Liste des activités —
• a. Selon le texte sur les élections de 2006, pour quelle raison Paul Martin affirme-t-il qu'un amendement constitutionnel doit être adopté de toute urgence ? Répondez en une à trois phrases.
• b. Recopiez sans modification le passage du texte sur les élections de 2006 qui commence par « Toronto - Le » et se termine par « se faire avorter. ».
**** Texte de lecture ****
Diabolisation de Harper : Martin continue sur sa lancée

Élections 2006 - Publicités du PLC

Toronto - Le chef libéral Paul Martin a continué de diaboliser son principal adversaire Stephen Harper hier, l'accusant de vouloir utiliser la disposition de dérogation (dite clause dérogatoire) pour rétablir la définition traditionnelle du mariage et restreindre le droit des femmes de se faire avorter.
Voilà pourquoi il faut, selon Paul Martin, adopter de toute urgence un amendement constitutionnel pour empêcher le gouvernement fédéral d'avoir recours à l'avenir à cette disposition contenue dans la Constitution.
Faisant fi de l'opposition de certains députés libéraux et des avis d'experts constitutionnels, qui dénoncent quasi unanimement cette promesse lancée par le chef libéral en plein milieu du débat en anglais lundi, M. Martin a réitéré hier son intention d'adopter un tel amendement constitutionnel s'il est reporté au pouvoir le 23 janvier.
Cette promesse étonnante n'apparaît toutefois pas dans le programme électoral des libéraux dévoilé hier.
Et comme c'est le cas depuis 10 jours, le plan d'action libéral a fait l'objet d'une fuite non autorisée. Le programme au complet s'est en effet retrouvé sur le site Internet du très conservateur magazine Western Standard avant qu'il ne soit dévoilé par les stratèges libéraux. La plupart des promesses avaient cependant déjà été rendues publiques.
Même si le Parti conservateur a déjà catégoriquement rejeté l'idée d'interdire l'avortement au pays à son congrès de mars 2004 à Montréal et que Stephen Harper a écarté l'idée d'utiliser la disposition de dérogation pour rétablir la définition traditionnelle du mariage, M. Martin a brandi ces deux menaces hier pour dépeindre son adversaire comme un leader d'extrême droite.
Dans un discours devant quelque 450 membres du Canadian Club, M. Martin s'est aussi inspiré des annonces publicitaires négatives lancées mardi par son propre parti contre le Parti conservateur pour attaquer avec virulence Stephen Harper, meneur incontesté de cette campagne à 10 jours du scrutin.
Tactique américaine
L'objectif de cette stratégie empruntée aux partis politiques américains est de stopper la chute dans les sondages du Parti libéral, qui accuse un retard de 10 points sur les conservateurs. Même au Québec, le PCC a supplanté le PLQ dans les intentions de vote pour la première fois de la campagne, selon plusieurs sondages.
**** Données brutes ****
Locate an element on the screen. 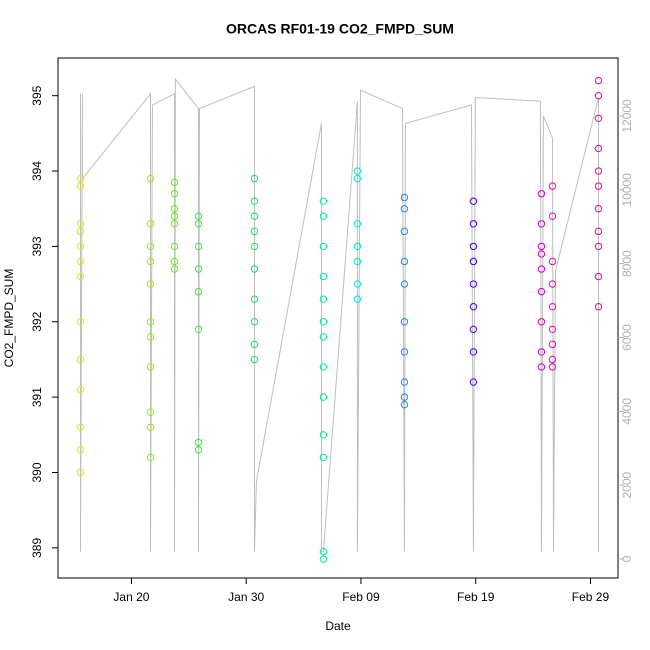  x-tick-label: Jan 30 is located at coordinates (246, 597).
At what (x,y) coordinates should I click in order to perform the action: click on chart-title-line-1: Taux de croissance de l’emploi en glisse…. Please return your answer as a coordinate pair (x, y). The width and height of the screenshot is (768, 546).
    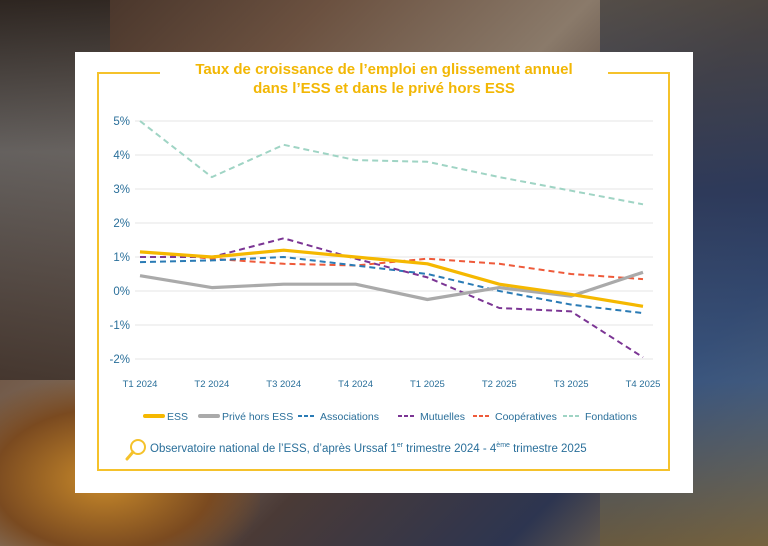
    Looking at the image, I should click on (384, 70).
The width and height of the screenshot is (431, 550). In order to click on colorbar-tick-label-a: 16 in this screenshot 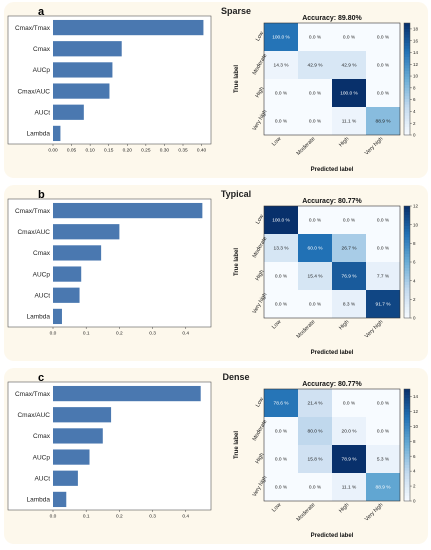, I will do `click(416, 40)`.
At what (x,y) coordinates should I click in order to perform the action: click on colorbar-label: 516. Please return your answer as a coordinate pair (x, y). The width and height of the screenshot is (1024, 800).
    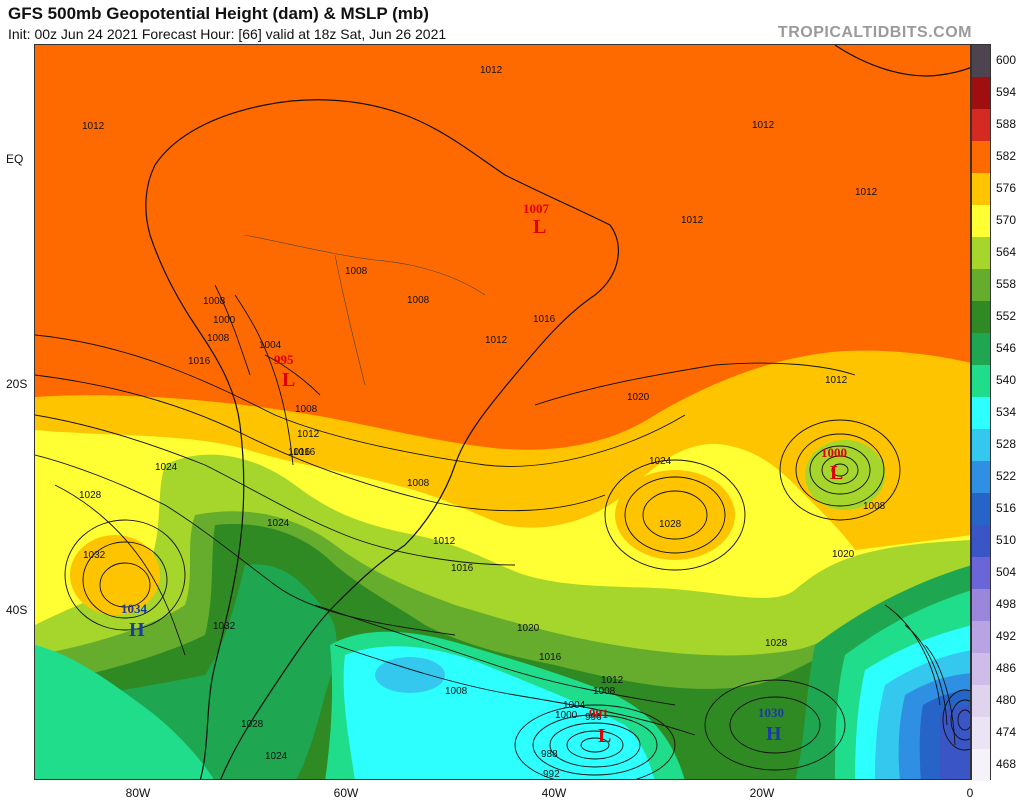
    Looking at the image, I should click on (1006, 508).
****
Corrigé des exercices —
• a. Paul Martin accuse Stephen Harper de vouloir utiliser la disposition de dérogation pour rétablir la définition traditionnelle du mariage et restreindre le droit des femmes de se faire avorter. L'amendement empêcherait le gouvernement fédéral d'avoir recours à cette disposition à l'avenir.

• b.
Toronto - Le chef libéral Paul Martin a continué de diaboliser son principal adversaire Stephen Harper hier, l'accusant de vouloir utiliser la disposition de dérogation (dite clause dérogatoire) pour rétablir la définition traditionnelle du mariage et restreindre le droit des femmes de se faire avorter.